✵52✵ | FİNAL

689 57 118
                                    

Haneul en on sırada oturmuş mahkemenin başlamasını beklemeye başlamıştı.

Ortalık çok sessizdi. Sağ tarafında Young Ae sol tarafında da Hyun Woo vardı. Arkalarında ise Hyun Woo ve Young Ae'nin ailesi. Basın dışarıda bekliyordu.

Ellerinde kameralar seri katil Jungkook'u bekliyorlardı.

Dışarıdan sesler yükselmeye başlamıştı. Belli ki Jungkook geliyordu. Ayaklanmıştı Haneul. Bir elini hızlanan kalbine götürmüştü.

İçeri hiren Jungkook gözlerini seyircilerin izleyeceği bölüme çevirdiğinde Haneul ile höz göze gelmişti ve kaşlarını çatmıştı.

Asla söz dinlemiyordu. Onun burada olmaması gerekirdi. Jungkook ona duruşmaya gitmemesini söylemişti ama dinlememişti işte.

Jungkook ortaya geçip hakime baktığında "Dava başlamıştır." sözüyle duruşunu dikleştirmişti.

...

Defalarca aynı soruları sormuşlardı Jungkook'a. Kaç kişiyi ölfürdün, neden ölfürdün, nasıl öldürdün. Tek tek açıklamıştı Jungkook. Tek bir yalan yoktu laflarında.

Birkaç cinayet hariç.

"Bunny girl kim?"

Jungkook durakdamış ve hakime bakmaya devam etmişti. Daatlerce düşünmüştü bunu hücresindeyken. Neler söyleyeceğini tek tek ayarlamıştı.

"Bir arkadaşımdı."

Adını sormuşlardı Jungkook'a. Onunla nerede tanıştıklarını. "İsmini ya da nerede olduğunu söylemeyeceğim. Tanınmayı hak etmiyor. Diyeceğim tek şey hayatta olmadığı." diyerek cevap vermişti."Bana karşı geldi ve ben de hayatına son verdim. İşimi tehlikeye atmıştı." diyerek sözlerine ekleme yapmıştı.

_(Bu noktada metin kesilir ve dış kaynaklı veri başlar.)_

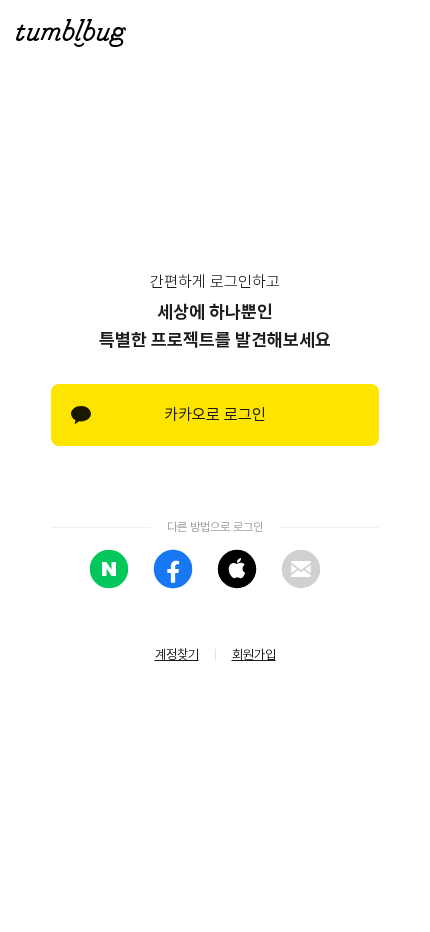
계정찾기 (177, 654)
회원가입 (254, 654)
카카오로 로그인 (215, 414)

Dava bitmek üzereydi. Birkaç ufak soru daha ve final. "Yaptıklarından pişman mısın?"

Soğukkanlılıkla "Hayır." demişti Jungkook. Koca bir hayır ve hakimin çatılan kaşları...

Gereği düşünülmüştür sözleriyle herkes ayağa kalkmıştı. Oluşan büyük sessizliği hakiöin derin nefesi bozmuştu. Ardından kararı açıklamıştı.

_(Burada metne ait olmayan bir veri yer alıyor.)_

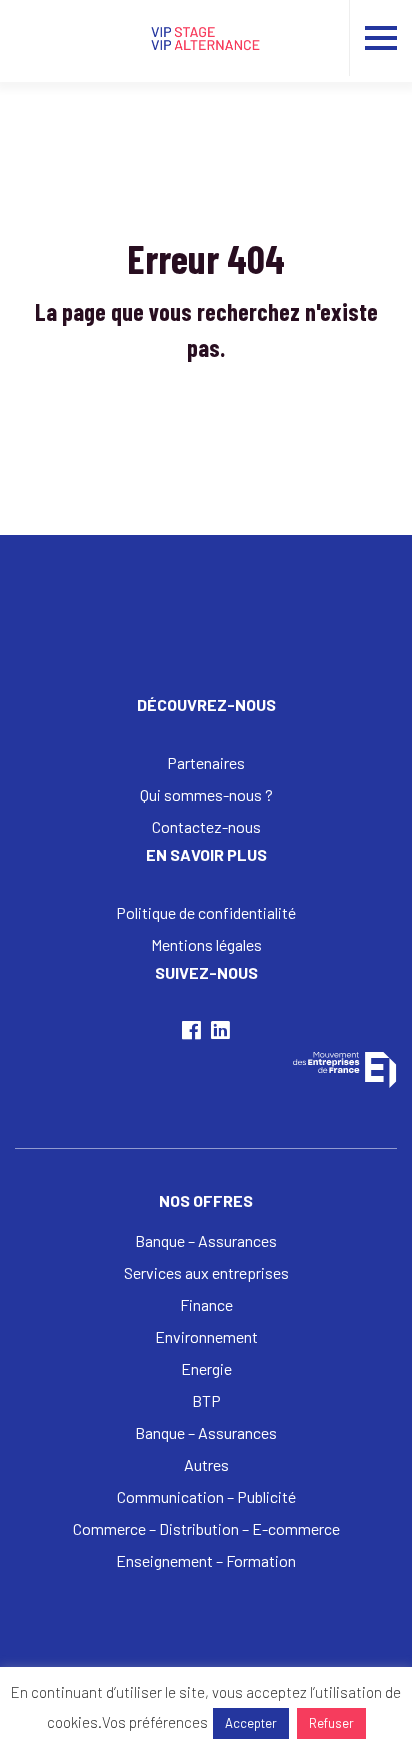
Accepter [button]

"Elliden fazla kişinin ölmesinden sorumlu olan sanığın..."

Young Ae elini Haneul'ın sırtına yerleştirmişti destek olmak için. Verilecek karar ne olursa olsun beklediklerinden fazla olacağını düşünüyordu.

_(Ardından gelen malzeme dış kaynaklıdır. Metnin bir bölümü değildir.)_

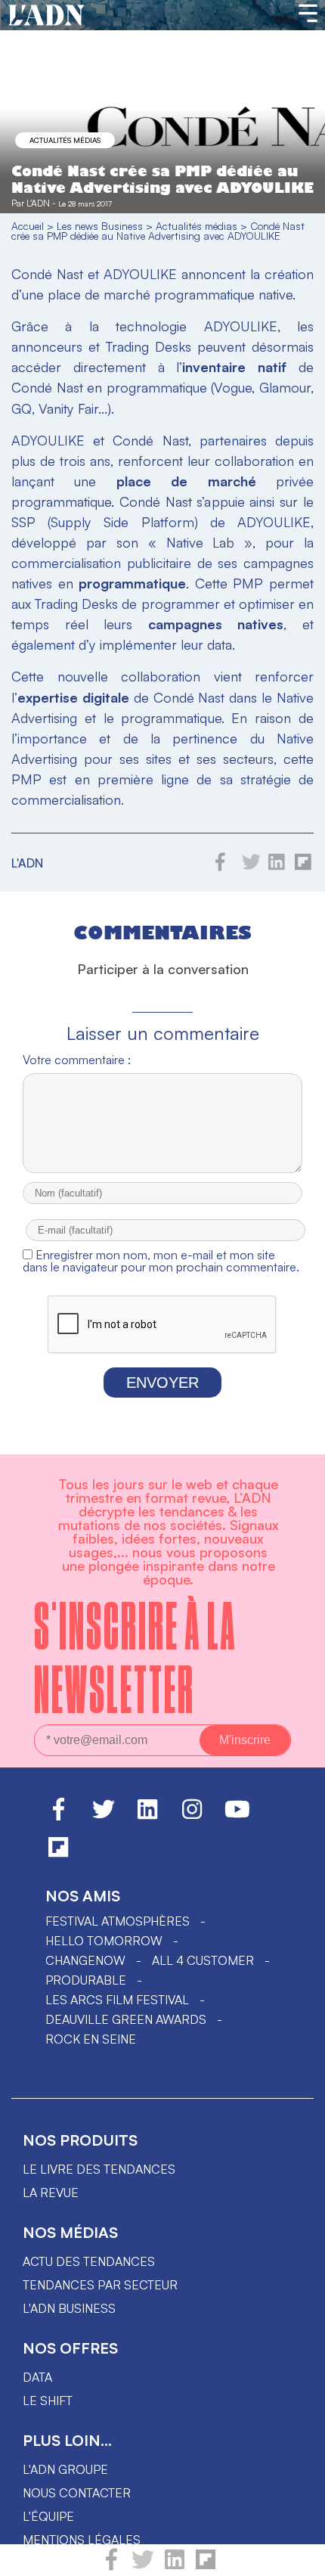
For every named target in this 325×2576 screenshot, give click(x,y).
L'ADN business (69, 2308)
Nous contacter (77, 2492)
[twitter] (143, 2566)
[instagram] (192, 1815)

"...pişmanlığını belirtmemesinden ötürü velicek olan ağırlaştırılmış müebbet..."

Gözleri büyümüştü Haneul'ın. Orada geçen müebbet kelimesi hafifçe gülümsemesine neden olmuştu. Umutla dinliyordu hakimi.

"...yerine infazına karar verilmiştir."

Jungkook gözlerini kapatıp başını yere eğdğinde Haneul ayakta durabilmek için gereken gücü kendisinde bulamamıştı. O kalktığı yere düşerken  tokmak sesiyle derin bir nefes vermişti Jungkook. Ardından arkadan gelebilecek herhangi bir sesi duymamak için elleriyle kulaklarını kapatmıştı.

...

"Ölecek." demişti Haneul koridorda otururken. Gözlerinden yaşlar akmaz olmuştu ağlamaktan. Bir yanında kızarmış göleriyle Young Ae diğer yanında aynı şekilde HyunWoo. Çıt çıkmıyordu. Sadece Haneul'ın "Ölecek." sözleri vardı.

Aileleri onları geride bırakıp gitmişlerdi. Haneul'ı onlar da teselli etmeye çalışmışlardı ama faydasızdı.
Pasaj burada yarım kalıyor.